Von Mirjam Uhrich, Eichstätt

Das Eichstätter Gefängnis hat keine Türen mehr, keine Kameras bewachen das Gelände. Sogar das schwere Metalltor steht einen Spalt breit offen und gibt den Blick in den Gefängnishof frei. Dort stapeln sich Drahtrollen, Zementsäcke und Holzpaletten. "Hier ist nichts mehr wie es einmal war", sagt JVA-Dienstleiter Hubert Schlamp, während er über eine Bohrmaschine steigt.

Seine Schuhe hat der Bauschutt schon weiß gefärbt. "In ein paar Monaten tummeln sich hier abgelehnte Asylbewerber, die die Ausreise aus Bayern verweigern. Wir brauchen nur noch neue Böden, neue Decken, neue Heizungen, neue Elektrik."

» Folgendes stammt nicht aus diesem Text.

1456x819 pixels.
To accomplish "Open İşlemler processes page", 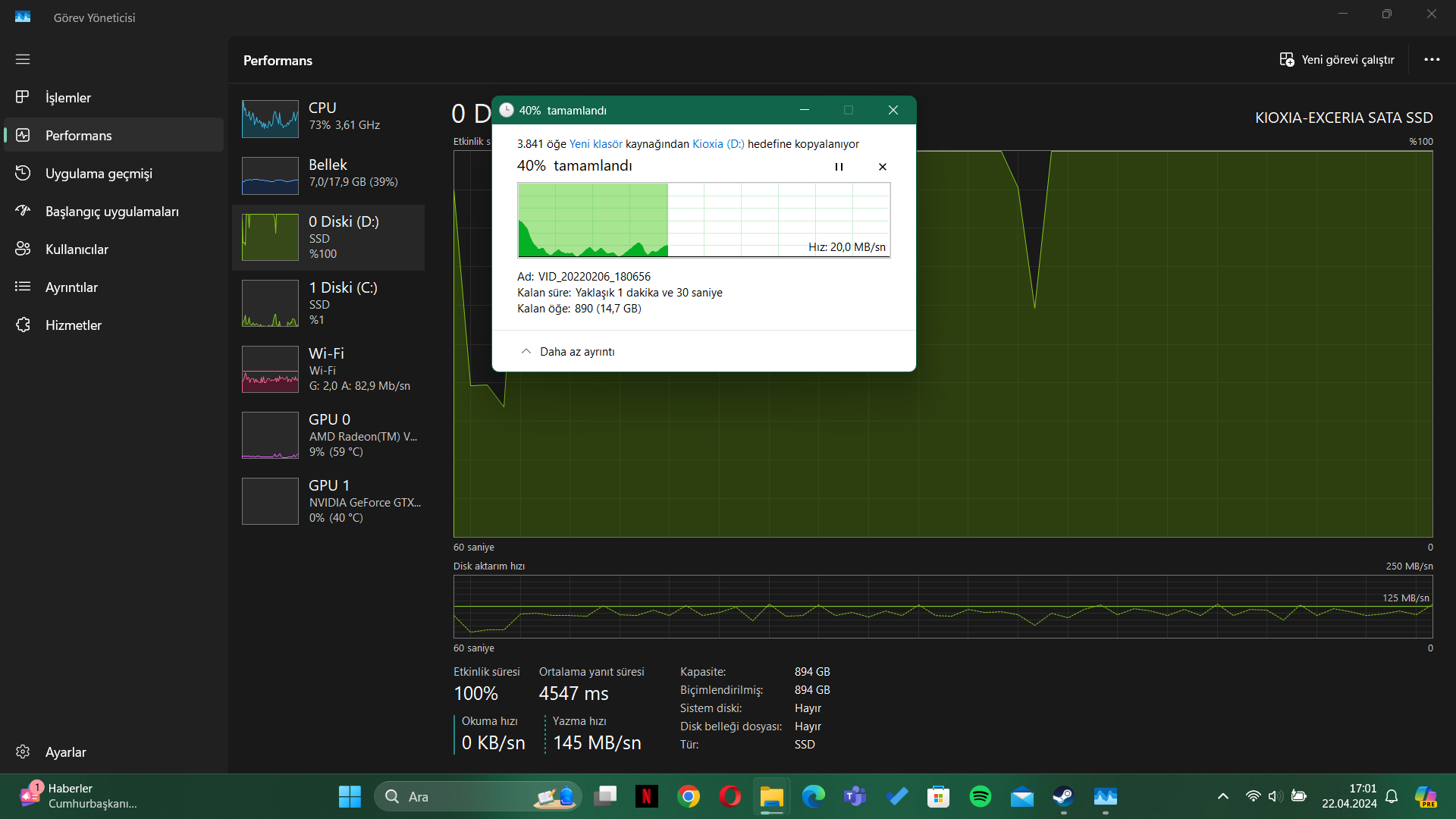I will click(x=68, y=98).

Der 57-Jährige kommt mit der Aufzählung kaum hinterher. Seine Stimme hallt in den leeren Gefängnisgängen, manchmal verschlucken Bohrgeräusche seine Worte. Von der Decke baumeln Dämmmaterial und Kabel, ein Bügelbrett steht einsam in der Ecke. Es riecht modrig, nach Mörtel und verbranntem Plastik.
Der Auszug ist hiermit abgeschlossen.